Cuando mi mamá ya no fue de este mundo, Lorena nos organizó a Sebastián y a mí para empacar y cerrar, no solo la casa materna, “el vientre” como lo llamábamos, sino el edificio entero. Nos empujó como las aves empujan a sus polluelos para salir del nido y comenzar a volar solos, en este caso, a seguir nuestro camino, a aprender a desprendernos, a dejar lo que ya jamás iba a regresar. Pocos días antes de morir mi mamá me dijo: “Agradezco con todas mis fuerzas el haber vivido este año, sin importar el dolor o las torturas, porque tuve la oportunidad de descubrir y enorgullecerme de mi hija Lorena”. Creo que es la frase con la que soñamos todas las hijas y me siento feliz de que haya sido para mi hermana.

Datos proporcionados:
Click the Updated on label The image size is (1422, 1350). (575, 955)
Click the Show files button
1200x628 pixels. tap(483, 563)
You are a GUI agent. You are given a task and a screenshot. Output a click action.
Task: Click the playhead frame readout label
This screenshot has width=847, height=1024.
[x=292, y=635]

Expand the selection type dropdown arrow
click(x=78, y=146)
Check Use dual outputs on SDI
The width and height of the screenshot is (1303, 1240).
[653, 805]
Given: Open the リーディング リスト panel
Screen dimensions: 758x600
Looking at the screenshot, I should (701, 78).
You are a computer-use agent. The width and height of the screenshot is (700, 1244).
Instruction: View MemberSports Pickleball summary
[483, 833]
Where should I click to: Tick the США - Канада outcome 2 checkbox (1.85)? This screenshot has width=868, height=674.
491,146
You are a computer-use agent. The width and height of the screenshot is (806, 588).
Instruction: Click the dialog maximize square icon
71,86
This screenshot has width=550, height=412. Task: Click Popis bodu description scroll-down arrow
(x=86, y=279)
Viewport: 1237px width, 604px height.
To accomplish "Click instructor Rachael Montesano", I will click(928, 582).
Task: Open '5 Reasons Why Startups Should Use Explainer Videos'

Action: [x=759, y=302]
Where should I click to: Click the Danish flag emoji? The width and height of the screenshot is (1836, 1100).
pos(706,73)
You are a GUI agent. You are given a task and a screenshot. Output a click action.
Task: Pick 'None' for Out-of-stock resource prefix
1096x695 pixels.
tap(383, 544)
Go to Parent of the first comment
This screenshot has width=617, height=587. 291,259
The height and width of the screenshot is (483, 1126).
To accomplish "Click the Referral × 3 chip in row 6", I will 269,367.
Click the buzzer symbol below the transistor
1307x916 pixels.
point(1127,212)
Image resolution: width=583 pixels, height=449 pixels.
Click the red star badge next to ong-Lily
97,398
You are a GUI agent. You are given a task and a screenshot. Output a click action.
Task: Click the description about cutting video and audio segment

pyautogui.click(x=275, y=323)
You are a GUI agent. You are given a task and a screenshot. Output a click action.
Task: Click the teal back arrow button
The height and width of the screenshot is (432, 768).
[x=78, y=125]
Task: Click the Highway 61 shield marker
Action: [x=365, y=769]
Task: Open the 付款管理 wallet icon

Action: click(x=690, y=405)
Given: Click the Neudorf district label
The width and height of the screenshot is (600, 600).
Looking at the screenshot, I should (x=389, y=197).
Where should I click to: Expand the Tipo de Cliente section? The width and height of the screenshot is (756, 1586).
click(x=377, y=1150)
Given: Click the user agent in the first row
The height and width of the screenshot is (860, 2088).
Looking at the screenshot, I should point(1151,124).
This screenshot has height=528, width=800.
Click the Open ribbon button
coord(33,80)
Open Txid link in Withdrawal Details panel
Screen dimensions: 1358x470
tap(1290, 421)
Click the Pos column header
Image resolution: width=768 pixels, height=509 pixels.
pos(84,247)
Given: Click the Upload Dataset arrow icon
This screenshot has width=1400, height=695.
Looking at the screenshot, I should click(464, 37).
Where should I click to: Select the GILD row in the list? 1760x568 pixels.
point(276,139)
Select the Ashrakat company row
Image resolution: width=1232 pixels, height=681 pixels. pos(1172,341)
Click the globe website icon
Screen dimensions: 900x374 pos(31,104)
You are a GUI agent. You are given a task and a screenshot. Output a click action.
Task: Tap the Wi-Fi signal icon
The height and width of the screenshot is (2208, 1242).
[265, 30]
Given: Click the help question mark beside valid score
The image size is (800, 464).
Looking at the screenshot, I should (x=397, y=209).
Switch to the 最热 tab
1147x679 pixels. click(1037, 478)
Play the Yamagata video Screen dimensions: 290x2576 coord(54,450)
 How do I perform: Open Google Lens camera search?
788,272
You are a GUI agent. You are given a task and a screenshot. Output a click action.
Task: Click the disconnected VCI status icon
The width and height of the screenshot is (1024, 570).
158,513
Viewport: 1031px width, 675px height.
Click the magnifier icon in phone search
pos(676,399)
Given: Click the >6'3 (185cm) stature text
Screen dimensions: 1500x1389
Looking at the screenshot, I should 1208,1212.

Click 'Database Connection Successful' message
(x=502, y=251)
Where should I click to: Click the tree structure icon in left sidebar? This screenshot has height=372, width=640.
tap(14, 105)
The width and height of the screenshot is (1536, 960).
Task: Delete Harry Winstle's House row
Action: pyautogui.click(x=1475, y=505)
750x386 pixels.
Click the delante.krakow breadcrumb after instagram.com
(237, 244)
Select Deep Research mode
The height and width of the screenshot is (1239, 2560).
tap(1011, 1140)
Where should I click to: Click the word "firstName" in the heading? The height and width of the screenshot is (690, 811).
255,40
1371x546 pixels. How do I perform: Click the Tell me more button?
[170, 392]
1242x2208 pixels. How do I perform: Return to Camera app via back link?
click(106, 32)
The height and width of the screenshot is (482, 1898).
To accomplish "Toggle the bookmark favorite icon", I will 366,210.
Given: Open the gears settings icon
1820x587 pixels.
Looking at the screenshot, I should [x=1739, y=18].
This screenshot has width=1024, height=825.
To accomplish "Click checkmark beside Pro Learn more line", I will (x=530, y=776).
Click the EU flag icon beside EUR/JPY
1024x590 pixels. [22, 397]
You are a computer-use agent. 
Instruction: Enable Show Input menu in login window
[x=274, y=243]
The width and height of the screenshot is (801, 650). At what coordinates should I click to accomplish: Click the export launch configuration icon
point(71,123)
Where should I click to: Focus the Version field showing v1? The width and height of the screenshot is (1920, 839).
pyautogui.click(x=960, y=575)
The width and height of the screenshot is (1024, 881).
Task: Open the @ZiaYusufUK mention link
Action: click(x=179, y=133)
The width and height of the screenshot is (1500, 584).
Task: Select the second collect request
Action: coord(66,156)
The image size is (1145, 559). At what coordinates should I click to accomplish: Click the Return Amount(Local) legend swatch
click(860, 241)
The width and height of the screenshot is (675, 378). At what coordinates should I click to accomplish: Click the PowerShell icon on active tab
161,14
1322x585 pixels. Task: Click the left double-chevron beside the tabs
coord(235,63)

Tareas:
A: Enumera todos los verbos en infinitivo de la oración del fragmento que empieza con "Nos empujó como las aves", en el orden en que aparecen.
B: Reproduce el fragmento desde "Cuando mi mamá" hasta "para mi hermana.", esta última incluida.
Las líneas no guardan relación con el fragmento.

Respuestas:
A: salir, comenzar, volar, seguir, aprender, desprendernos, dejar, regresar

B:
Cuando mi mamá ya no fue de este mundo, Lorena nos organizó a Sebastián y a mí para empacar y cerrar, no solo la casa materna, “el vientre” como lo llamábamos, sino el edificio entero. Nos empujó como las aves empujan a sus polluelos para salir del nido y comenzar a volar solos, en este caso, a seguir nuestro camino, a aprender a desprendernos, a dejar lo que ya jamás iba a regresar. Pocos días antes de morir mi mamá me dijo: “Agradezco con todas mis fuerzas el haber vivido este año, sin importar el dolor o las torturas, porque tuve la oportunidad de descubrir y enorgullecerme de mi hija Lorena”. Creo que es la frase con la que soñamos todas las hijas y me siento feliz de que haya sido para mi hermana.